It's hard but not impossible to get in to Gaza, if you have applied for clearance ahead of time and have a legitimate purpose.
The young Israeli woman only asks a few questions, is cordial, professional and polite.
Soon, we are through passport control, and the turnstiles, and making the long trek down the covered walkway that stretches out -- half a mile? three quarters of a mile? -- across "no-man's land." There are thin vertical metal strips on the sides of the walkway, caging us in, strong enough to prevent us from straying from the path but not strong enough, it occurs to me, to deflect a bullet.
Thankfully, at the far end Hala is expecting us, and ushers us through Hamas security and into a taxi and into Gaza.
First impressions? If the Israelis intended to bomb Gaza into the stone age, they may have succeeded, since all I see for the first half mile is rubble. Hala assures us that this is the part that was most devastated by the Israeli incursion of 2008/09 and not representative of Gaza City proper. We pass two young boys driving a cart created from a car frame and pulled by a laboring horse. The cart is piled with rubble the industrious boys have collected. Soon the goal of their efforts comes into site: a little two-man factory for crushing rock, and transforming it into cinder block. When life gives you lemons, make lemonade. When life gives you rubble, make cinder block!
Soon we are leaving North Gaza and entering Gaza City, and with every meter we travel the buildings rise and crowd together, the streets become more and more choked with traffic, the people and noise and activity and pollution increase exponentially as we enter one of the most densely populated places on earth.
Since many who read this will have little knowledge of Gaza, I will give a little history at this point. The Gaza strip as it is called in the west, is a piece of land along the eastern Mediterranean bordered by Egypt on the south, and by Israel on the east and north. At a mere 25 miles long, and varying between 3 and 7 miles wide, it encompasses an area of only 146 square miles, but has a population of well over one and a half million people, mostly refugees or the children of refugees.

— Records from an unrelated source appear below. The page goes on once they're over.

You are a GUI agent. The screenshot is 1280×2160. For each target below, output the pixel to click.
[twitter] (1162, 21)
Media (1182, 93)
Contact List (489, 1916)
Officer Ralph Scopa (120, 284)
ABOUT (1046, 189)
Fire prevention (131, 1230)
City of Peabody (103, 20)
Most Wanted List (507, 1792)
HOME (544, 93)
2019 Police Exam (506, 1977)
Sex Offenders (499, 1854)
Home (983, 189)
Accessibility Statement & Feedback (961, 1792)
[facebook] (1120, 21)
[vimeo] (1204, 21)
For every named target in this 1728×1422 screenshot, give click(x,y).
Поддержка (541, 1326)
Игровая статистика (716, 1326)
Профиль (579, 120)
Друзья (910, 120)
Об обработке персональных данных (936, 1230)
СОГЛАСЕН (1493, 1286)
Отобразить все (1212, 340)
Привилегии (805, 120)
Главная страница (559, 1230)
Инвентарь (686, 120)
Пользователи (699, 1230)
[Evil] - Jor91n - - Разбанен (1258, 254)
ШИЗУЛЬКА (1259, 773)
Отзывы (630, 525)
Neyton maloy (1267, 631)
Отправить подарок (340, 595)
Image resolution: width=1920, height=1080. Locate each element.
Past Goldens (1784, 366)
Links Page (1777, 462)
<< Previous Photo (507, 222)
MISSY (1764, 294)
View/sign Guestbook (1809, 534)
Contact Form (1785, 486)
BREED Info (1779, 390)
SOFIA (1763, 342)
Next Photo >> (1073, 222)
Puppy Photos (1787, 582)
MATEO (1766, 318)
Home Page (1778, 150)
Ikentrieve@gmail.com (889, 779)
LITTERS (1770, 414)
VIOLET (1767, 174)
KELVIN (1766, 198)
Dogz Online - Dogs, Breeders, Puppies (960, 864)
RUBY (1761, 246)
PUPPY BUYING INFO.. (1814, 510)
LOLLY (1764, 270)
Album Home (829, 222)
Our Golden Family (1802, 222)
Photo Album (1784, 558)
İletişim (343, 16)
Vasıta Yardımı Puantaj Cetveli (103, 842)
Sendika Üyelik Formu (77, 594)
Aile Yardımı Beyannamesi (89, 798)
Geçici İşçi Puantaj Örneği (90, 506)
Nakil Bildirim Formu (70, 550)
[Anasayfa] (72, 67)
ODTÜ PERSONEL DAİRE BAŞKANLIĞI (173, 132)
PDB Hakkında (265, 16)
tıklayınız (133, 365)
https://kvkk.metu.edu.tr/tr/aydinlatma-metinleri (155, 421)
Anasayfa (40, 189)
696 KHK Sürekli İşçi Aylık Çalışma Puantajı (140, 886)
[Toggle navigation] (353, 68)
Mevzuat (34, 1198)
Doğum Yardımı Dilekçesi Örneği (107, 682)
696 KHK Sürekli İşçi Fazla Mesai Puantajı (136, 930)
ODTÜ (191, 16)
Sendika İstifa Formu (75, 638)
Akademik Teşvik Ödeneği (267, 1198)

Before 1948 it is estimated that only about 60,000 people lived in Gaza. Within 20 years the population had grown to 6 times that number as thousands of Palestinians fled or were evicted from the villages from Jaffa south. They crossed no international border. Many undoubtedly thought they would go back to their villages in a few weeks or months. In fact, they been able to go back. Over the years Gaza has been under the control of Egypt or Israel. But, since Israel pulled out its settlers and especially since the takeover of the Gazan government by Hamas in 2007, the borders with Egypt and Israel are closed, and the Gazan people are trapped, effectively creating what some have called the world's largest prison. Unemployment exceeds 60%. Some 80% of the population lives below any international standard of poverty. There is no real economy, unless you count the underground (literally) economy of goods brought through tunnels from Egypt, or the welfare economy of international assistance.
And yet, for all of this, the Gazans I met were universally friendly, kind and polite.
I'm sure there is plenty of blame for this situation to go around and hardly anyone in the region or in the west is blameless. The only exception may be, ironically, the Gazan people, who are simply trying to survive and find a better life for their children than they have had.